How can I let users sign in using their Windows accounts (using Windows Authentication Mode) and impersonate them so that the service account (configured on the App Pool) is passed through to a WCF Service instead of the original user for back-end authentication/authorization?
After some time I managed to come across an answer and solution that works.
Initially it seemed that IIS can only pass one user to the application. If you open up the Configuration Editor for the MVC app and open the system.webServer/serverRuntime section, you will see authenticatedUserOverride has UseAuthenticatedUser and UserWorkerProcessUser. This will determine which user is sent to MVC and you will find the WindowsIdentity under the User.Identity Properties in a Controller in the MVC app. This will not work.
I stumbled upon an article from Microsoft (How to: Impersonate the Original Caller in WCF Calling from a Web Application) which gave me the basis to work from which lead to the solution.
In the article they make mention that you need to make use of Impersonate() calls which looks something like this which is used on the client side:
using (((WindowsIdentity)User.Identity).Impersonate())
{
var channelFactory = new ChannelFactory<IService1>("*");
var proxy = channelFactory.CreateChannel();
return View((object)proxy.GetName("1"));
}
On the service side you need to mark your operations for Impersonation:
[OperationBehavior(Impersonation = ImpersonationOption.Required)]
I also added the PrincipalPermission to make sure that only the service account comes through:
[PrincipalPermission(SecurityAction.Demand, Name = "PC-NAME\\SvcAccount")]

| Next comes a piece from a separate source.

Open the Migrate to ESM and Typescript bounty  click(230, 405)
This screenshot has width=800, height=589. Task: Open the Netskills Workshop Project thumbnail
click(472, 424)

And it seems that you need to make use of the wsHttpBinding binding.
<wsHttpBinding>
<binding name="secure">
<security mode="TransportWithMessageCredential">
<transport clientCredentialType="Windows" />
</security>
</binding>
</wsHttpBinding>
I got it to work over SSL and it passed credentials through automatically to the WCF service but it was the original user instead of the service account, so I got authorization errors coming from the service.
Upon further googling I found this snippet which gave me an idea: Getting NetworkCredential for current user (C#)
I substituted my client code to look like this:
using (System.Security.Principal.WindowsIdentity.GetCurrent().Impersonate())
{
var channelFactory = new ChannelFactory<IService1>("*");
var proxy = channelFactory.CreateChannel();
return View((object)proxy.GetName("1"));
}
Then lo and behold! It worked! Service authorized the user (I changed the name in the attribute just to make sure I wasn't dreaming) and returned a value and the front-end UI still showed the logged in user.